Some learner factory methods may use
[`untar_data`](https://docs.fast.ai/data.external.html#untar_data) to
download pretrained models:

<code>learn = text_classifier_learner(dls, AWD_LSTM, drop_mult=0.5,
metrics=accuracy)</code>

becomes:

<code>learn = rank0_first(lambda: text_classifier_learner(dls, AWD_LSTM,
drop_mult=0.5, metrics=accuracy))</code>

Otherwise, multiple processes will download at the same time and corrupt
the data.

## Notebook Launcher

Accelerate provides a
[notebook_launcher](https://huggingface.co/docs/accelerate/launcher)
functionality to let you keep using your Jupyter Notebook as you would,
but train in a distributed setup!

First, make sure accelerate is properly configured.
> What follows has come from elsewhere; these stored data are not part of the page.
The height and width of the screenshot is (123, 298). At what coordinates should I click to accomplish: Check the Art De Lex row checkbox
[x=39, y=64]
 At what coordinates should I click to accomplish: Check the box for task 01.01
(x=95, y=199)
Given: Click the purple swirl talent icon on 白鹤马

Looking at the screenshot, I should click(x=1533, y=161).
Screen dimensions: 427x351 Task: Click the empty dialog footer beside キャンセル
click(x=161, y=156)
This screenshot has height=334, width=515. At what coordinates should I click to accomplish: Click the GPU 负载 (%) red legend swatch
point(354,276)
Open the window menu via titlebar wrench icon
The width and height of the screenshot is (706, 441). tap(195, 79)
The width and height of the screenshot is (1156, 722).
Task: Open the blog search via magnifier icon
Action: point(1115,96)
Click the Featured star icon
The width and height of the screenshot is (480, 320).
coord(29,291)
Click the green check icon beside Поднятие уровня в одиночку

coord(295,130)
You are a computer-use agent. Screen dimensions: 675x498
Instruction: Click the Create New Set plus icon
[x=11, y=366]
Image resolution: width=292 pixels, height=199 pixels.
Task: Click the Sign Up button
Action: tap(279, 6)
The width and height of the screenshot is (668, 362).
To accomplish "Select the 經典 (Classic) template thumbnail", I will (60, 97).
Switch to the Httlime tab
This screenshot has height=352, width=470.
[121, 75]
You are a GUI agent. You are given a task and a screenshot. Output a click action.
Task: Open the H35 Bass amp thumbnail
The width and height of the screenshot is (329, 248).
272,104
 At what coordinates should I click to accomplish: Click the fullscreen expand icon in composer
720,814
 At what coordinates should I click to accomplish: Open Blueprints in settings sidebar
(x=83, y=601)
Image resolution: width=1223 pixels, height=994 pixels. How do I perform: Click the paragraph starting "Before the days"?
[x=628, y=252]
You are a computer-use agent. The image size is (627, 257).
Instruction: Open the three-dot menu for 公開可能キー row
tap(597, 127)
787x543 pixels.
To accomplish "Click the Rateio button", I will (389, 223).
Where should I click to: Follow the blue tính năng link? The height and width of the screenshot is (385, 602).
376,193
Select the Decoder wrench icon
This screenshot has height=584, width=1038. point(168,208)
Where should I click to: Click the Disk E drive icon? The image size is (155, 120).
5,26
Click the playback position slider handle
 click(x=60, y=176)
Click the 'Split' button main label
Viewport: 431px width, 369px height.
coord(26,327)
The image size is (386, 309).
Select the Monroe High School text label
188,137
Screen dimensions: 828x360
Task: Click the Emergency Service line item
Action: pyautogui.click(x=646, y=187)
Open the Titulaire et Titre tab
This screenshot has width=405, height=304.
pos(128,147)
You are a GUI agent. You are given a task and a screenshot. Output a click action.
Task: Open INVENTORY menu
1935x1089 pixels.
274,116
You can either run
`accelerate config` from the command line, or have an autofilled
configuration setup by running in the first cell of your notebook:

``` python
from accelerate.utils import write_basic_config
write_basic_config()
```

After Accelerate is configured, to utilize the `notebook_launcher`
functionality migrate your training into a function, and pass this to
`notebook_launcher`, such as:

``` python
---
from fastai.vision.all import *
from fastai.distributed import *

def train():
    set_seed(99, True)
    path = untar_data(URLs.PETS)/'images'
    dls = ImageDataLoaders.from_name_func(
        path, get_image_files(path), valid_pct=0.2,
        label_func=lambda x: x[0].isupper(), item_tfms=Resize(224))
    
    learn = vision_learner(dls, resnet34, metrics=error_rate).to_fp16()
    with learn.distrib_ctx(in_notebook=True):
        learn.fine_tune(1)
---
from accelerate import notebook_launcher
notebook_launcher(train, num_processes=2)
---
```